FIG. 1D of “epoxy resin A” used in Example 1
SC is shown.

 ─────────────────────────────────────────────────── ─── Continuation of the front page (72) Inventor Yoshitaka Ban, 3-17-14 Higashikasai, Edogawa-ku, Tokyo Inside Tohsei Kagaku Co., Ltd. (72) Inventor Takako Otaki, 3-17-, Higashikasai, Edogawa-ku, Tokyo 14 Toto Kasei Co., Ltd.

Claims (4)

[Claims] 1. An epoxy resin composition containing a crystalline epoxy resin and an epoxy resin curing agent, wherein the epoxy resin contains at least two when measured by a differential scanning calorimeter at a heating rate of 10 ° C./min. An epoxy resin composition which has a melting point and is a crystalline epoxy resin having a melting point on the highest temperature side of the two melting points and a melting point lower than the melting point by 10 ° C. or more. 2. Of the at least two melting points of the crystalline epoxy resin measured by a differential scanning calorimeter at a temperature rising rate of 10 ° C./minute, the melting point on the highest temperature side is 120 ° C. or higher, which is lower than the melting point by 10 ° C. or higher.

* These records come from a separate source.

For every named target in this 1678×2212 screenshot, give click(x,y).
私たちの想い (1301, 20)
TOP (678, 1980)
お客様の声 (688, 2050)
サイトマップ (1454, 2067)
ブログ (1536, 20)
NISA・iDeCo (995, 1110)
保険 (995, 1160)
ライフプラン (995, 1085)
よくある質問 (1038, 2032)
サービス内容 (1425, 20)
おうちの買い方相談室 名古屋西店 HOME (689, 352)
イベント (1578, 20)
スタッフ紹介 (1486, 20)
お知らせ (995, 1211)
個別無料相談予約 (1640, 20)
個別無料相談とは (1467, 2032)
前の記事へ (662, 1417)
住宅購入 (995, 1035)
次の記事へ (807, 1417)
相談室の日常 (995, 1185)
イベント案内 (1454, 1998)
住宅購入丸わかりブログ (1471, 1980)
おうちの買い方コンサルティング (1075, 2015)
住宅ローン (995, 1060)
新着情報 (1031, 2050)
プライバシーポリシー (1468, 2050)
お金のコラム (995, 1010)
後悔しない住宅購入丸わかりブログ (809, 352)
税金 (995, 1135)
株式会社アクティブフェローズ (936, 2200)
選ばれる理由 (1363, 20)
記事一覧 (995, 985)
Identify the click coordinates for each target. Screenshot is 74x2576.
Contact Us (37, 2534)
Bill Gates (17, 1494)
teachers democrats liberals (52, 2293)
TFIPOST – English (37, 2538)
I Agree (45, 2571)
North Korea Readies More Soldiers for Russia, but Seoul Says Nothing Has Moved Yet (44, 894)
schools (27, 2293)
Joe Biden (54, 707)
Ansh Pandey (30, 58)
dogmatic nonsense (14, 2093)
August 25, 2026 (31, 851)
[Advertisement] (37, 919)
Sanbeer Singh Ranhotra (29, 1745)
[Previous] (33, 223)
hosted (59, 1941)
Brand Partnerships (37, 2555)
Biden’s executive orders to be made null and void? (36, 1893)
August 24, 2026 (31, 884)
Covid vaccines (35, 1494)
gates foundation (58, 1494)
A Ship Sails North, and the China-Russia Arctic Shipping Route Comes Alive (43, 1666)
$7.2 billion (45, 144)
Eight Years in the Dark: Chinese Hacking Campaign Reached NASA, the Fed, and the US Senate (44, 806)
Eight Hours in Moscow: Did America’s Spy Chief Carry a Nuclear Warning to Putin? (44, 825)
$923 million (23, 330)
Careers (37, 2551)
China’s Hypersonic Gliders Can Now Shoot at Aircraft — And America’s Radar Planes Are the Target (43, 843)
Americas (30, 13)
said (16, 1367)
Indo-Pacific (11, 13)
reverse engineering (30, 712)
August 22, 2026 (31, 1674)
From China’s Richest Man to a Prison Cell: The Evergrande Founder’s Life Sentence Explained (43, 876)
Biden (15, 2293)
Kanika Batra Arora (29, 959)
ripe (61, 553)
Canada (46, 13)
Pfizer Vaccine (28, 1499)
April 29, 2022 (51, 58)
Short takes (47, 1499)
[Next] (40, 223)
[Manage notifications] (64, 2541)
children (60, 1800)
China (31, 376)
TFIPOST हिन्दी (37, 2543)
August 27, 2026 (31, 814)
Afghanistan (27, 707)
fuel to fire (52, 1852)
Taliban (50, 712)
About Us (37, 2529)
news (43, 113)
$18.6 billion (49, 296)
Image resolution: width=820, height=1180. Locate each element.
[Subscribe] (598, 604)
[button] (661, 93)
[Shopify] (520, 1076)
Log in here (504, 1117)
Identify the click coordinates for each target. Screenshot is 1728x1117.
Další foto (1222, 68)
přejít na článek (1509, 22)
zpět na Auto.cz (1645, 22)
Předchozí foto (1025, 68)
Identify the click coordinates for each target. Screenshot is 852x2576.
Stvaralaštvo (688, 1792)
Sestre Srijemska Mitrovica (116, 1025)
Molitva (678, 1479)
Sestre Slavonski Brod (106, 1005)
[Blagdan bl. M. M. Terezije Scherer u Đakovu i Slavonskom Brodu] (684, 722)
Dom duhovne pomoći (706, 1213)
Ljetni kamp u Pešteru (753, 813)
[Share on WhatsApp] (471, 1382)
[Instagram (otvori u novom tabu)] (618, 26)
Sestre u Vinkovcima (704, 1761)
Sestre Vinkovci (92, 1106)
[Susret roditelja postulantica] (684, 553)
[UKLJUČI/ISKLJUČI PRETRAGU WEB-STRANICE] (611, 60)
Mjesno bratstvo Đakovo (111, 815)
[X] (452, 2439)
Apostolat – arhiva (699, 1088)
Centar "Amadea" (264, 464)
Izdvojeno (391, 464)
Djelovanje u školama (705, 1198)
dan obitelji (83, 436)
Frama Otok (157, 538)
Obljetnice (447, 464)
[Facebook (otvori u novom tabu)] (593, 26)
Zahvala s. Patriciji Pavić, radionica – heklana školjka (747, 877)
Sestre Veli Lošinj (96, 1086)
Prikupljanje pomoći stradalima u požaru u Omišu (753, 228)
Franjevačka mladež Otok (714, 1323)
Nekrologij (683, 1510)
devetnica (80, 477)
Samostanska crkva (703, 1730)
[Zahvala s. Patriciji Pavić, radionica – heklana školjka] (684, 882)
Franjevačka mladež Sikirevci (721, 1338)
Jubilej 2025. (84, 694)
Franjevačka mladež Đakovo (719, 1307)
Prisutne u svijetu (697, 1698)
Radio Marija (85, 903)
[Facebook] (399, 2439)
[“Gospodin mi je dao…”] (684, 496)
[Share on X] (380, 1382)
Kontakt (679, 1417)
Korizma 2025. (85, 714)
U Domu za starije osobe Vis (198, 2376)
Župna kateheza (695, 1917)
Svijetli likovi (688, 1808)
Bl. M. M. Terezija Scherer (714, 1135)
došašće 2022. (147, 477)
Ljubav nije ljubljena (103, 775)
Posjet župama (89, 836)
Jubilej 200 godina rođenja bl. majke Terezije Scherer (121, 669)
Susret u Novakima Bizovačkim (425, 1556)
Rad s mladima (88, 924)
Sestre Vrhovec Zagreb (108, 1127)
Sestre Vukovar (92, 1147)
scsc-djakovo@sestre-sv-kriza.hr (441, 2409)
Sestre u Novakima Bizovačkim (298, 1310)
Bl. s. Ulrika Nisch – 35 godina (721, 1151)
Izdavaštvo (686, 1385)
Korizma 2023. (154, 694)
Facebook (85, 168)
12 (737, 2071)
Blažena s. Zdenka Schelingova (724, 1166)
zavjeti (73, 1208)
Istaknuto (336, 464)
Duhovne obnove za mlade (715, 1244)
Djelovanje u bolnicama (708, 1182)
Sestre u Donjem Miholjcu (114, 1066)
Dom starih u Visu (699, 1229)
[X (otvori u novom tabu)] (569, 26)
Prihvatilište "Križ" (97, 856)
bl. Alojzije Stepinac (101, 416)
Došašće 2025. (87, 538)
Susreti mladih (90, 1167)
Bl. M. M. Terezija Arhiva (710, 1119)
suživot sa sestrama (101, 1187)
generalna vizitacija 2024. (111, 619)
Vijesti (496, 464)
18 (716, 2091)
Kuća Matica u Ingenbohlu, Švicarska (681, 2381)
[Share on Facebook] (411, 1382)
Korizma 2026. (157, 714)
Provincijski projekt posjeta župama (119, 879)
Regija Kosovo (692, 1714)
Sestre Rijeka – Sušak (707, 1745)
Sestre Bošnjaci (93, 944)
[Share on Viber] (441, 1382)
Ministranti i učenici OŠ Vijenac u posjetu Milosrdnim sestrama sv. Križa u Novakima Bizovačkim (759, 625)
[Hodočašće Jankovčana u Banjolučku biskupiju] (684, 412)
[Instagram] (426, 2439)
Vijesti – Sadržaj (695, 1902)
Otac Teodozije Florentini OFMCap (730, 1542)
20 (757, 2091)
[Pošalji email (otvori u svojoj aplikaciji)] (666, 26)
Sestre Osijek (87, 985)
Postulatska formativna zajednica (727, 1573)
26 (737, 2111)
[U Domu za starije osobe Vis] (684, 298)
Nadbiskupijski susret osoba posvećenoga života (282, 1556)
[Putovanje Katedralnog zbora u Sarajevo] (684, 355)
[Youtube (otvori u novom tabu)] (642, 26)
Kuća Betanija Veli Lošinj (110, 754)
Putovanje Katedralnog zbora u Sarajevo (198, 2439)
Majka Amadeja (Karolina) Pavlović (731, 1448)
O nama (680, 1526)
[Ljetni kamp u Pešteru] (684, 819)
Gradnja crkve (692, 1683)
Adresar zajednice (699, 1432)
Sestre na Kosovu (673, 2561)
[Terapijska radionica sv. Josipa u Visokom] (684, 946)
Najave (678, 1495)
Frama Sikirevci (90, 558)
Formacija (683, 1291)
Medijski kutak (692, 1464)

The epoxy composition according to claim 1, which has a melting point of 50 ° C or higher. 3. The epoxy composition according to claim 1, wherein the crystalline epoxy resin contains an epoxy resin represented by the general formula (I). Embedded image (In the formula, n represents a repeating unit represented by 0 or an integer of 5 or less.) 4. A temperature rising rate of 10 ° C./by a differential scanning calorimeter
In a method for producing an epoxy resin composition containing a crystalline epoxy resin having at least two melting points and a curing agent for the epoxy resin when measured in minutes, at a melting point temperature on the highest temperature side of the epoxy resin or less, and A method for producing an epoxy resin composition, which comprises mixing a crystalline epoxy resin and a curing agent for the epoxy resin in a temperature range not lower than the melting point and not lower than the melting temperature by 10 ° C. or higher.